[Collected data]

[Start of section]

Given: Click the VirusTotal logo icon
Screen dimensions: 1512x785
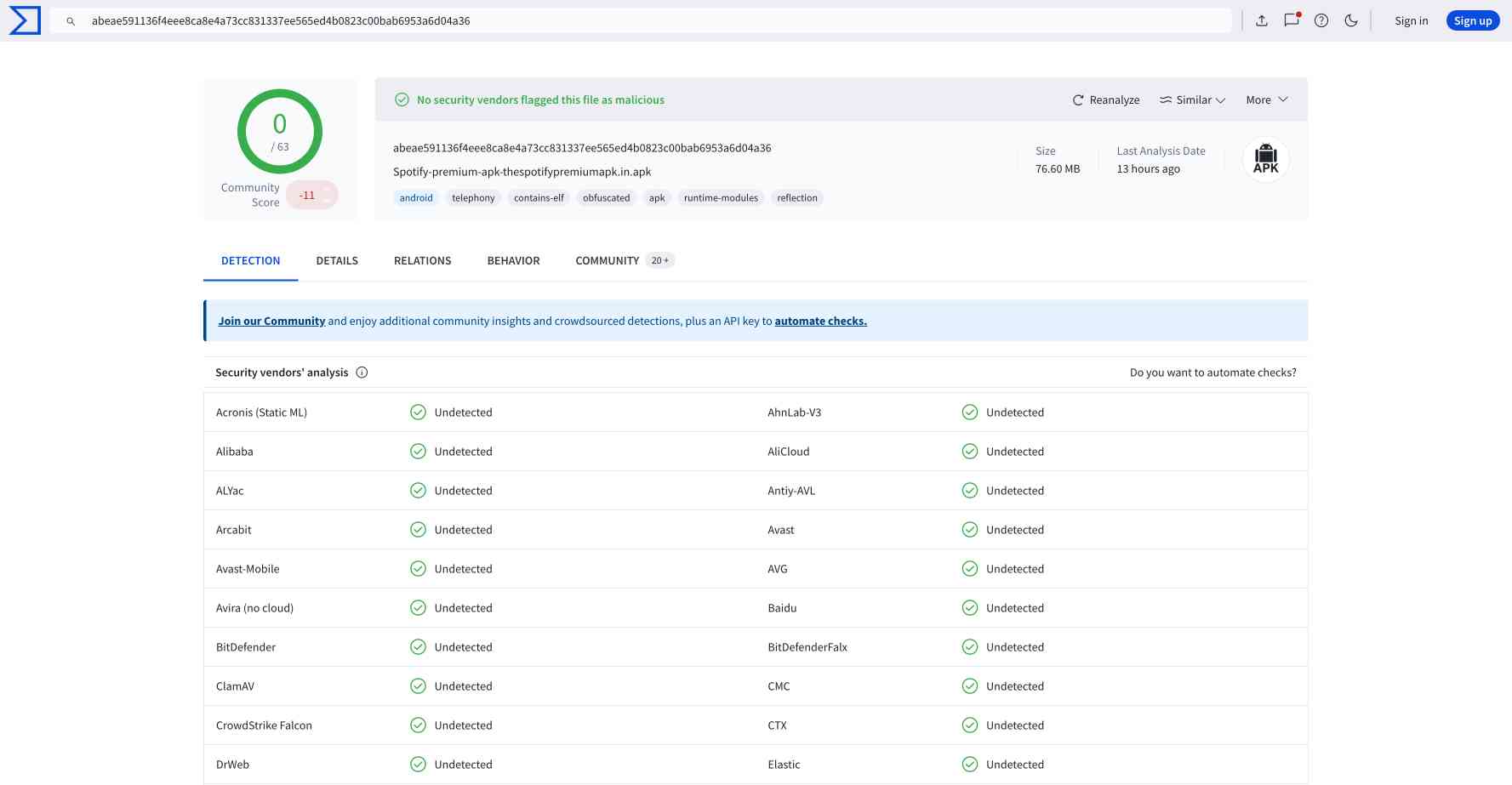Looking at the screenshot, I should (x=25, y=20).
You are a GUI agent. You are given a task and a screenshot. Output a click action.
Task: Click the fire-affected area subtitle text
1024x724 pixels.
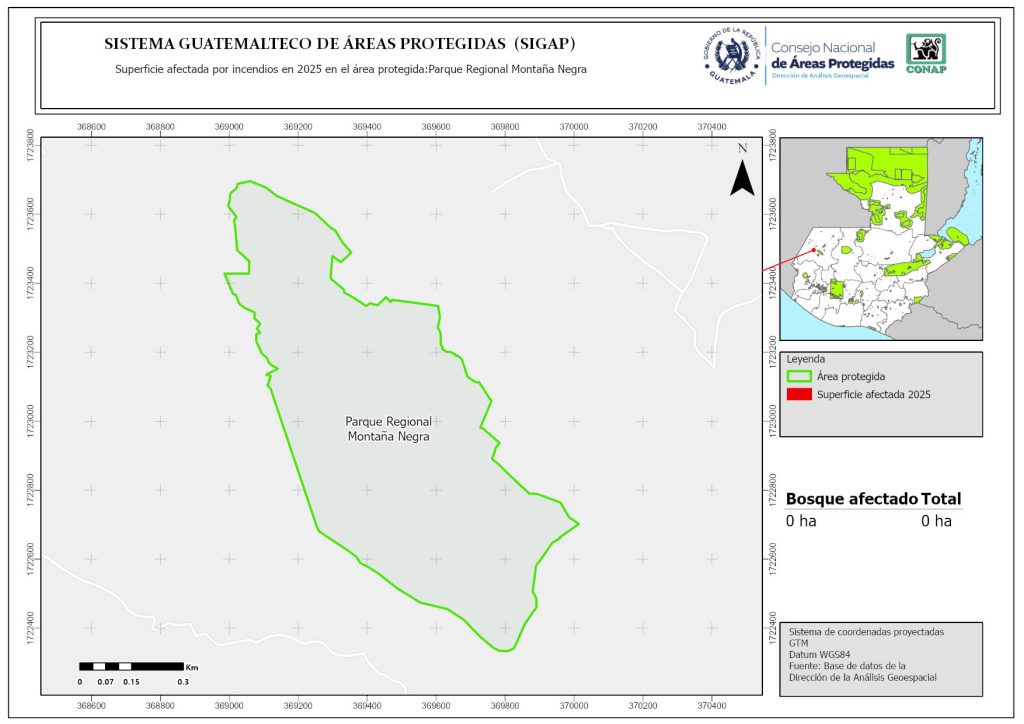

[End of section]

**Assignment**
Reproduce all the entries that precede this task, word for word, minus any pictures.

**Response**
Given: Click the VirusTotal logo icon
Screen dimensions: 1512x785
Looking at the screenshot, I should (x=25, y=20).
You are a GUI agent. You are given a task and a screenshot. Output a click action.
Task: Click the fire-affected area subtitle text
1024x724 pixels.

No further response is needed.